▶ TASK REQUIREMENTS
Can you rewrite all of the following material with "Screen dimensions" replaced by "Display size" and nothing else changed, leaving the pictures out?

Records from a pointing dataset
=====

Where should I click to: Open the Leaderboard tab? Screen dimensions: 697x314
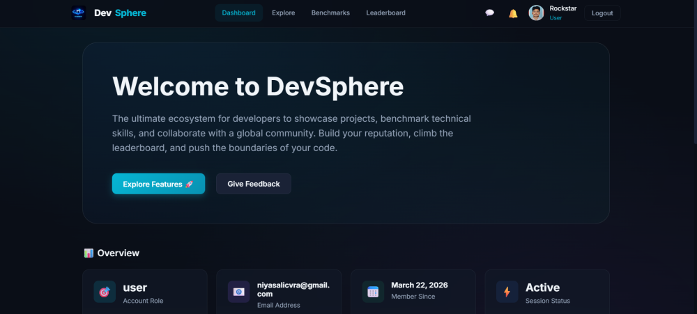point(386,13)
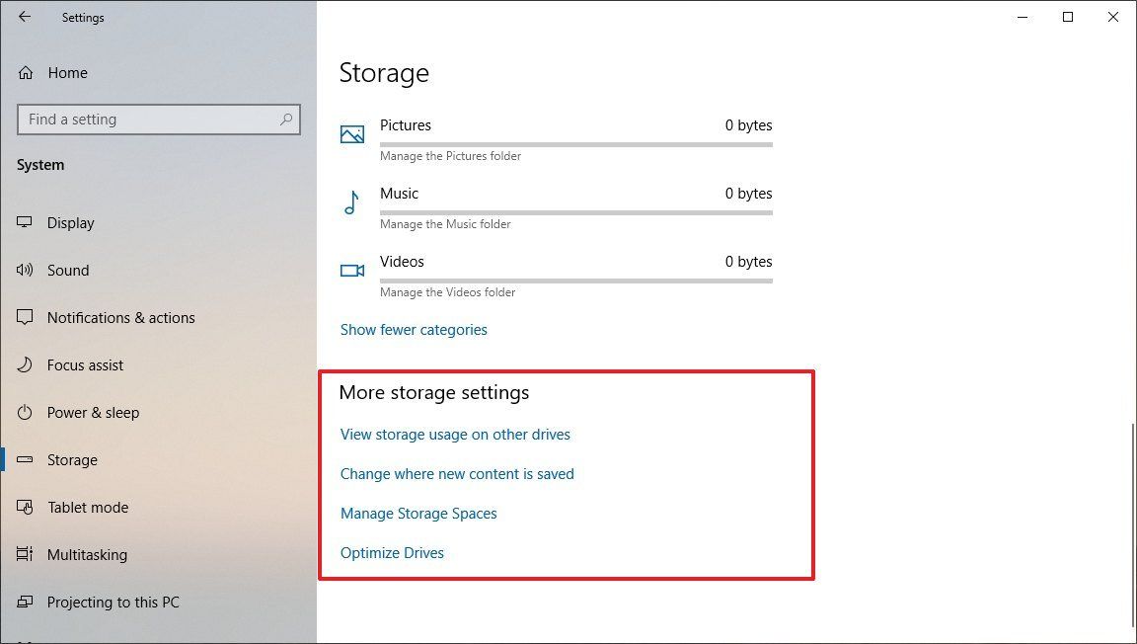The height and width of the screenshot is (644, 1137).
Task: Click the Pictures category image icon
Action: pos(352,133)
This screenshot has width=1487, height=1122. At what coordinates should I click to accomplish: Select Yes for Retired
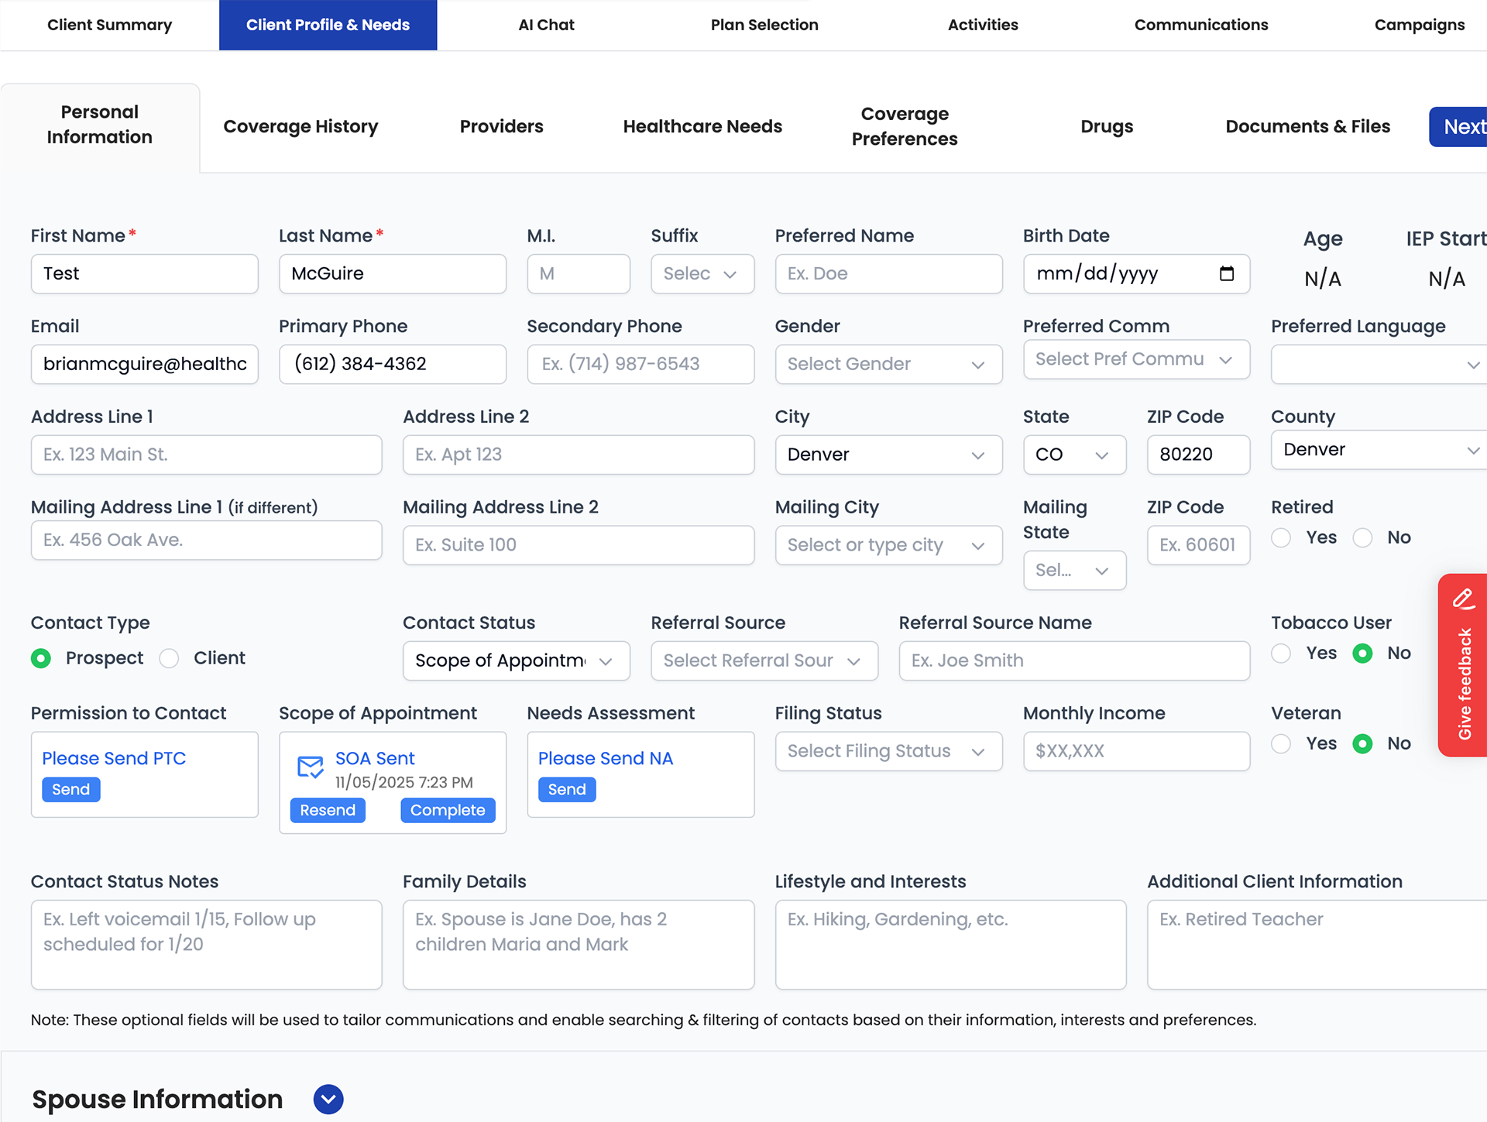click(1281, 538)
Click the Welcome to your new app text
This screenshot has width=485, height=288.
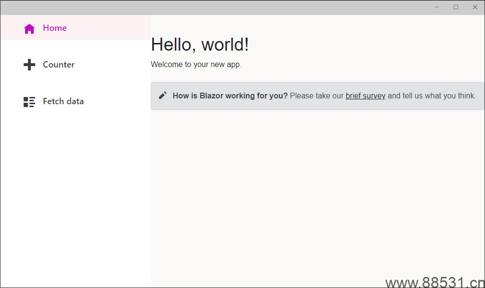coord(196,65)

=====

▶ RESULT OF THE EXERCISE
Where should I click to: Open the Leaderboard tab? Display size: 697x314
point(386,13)
The height and width of the screenshot is (644, 1137).
Task: Click the Pictures category image icon
Action: pos(352,133)
This screenshot has width=1487, height=1122. At what coordinates should I click to accomplish: Select Yes for Retired
click(1281, 538)
Click the Welcome to your new app text
This screenshot has width=485, height=288.
coord(196,65)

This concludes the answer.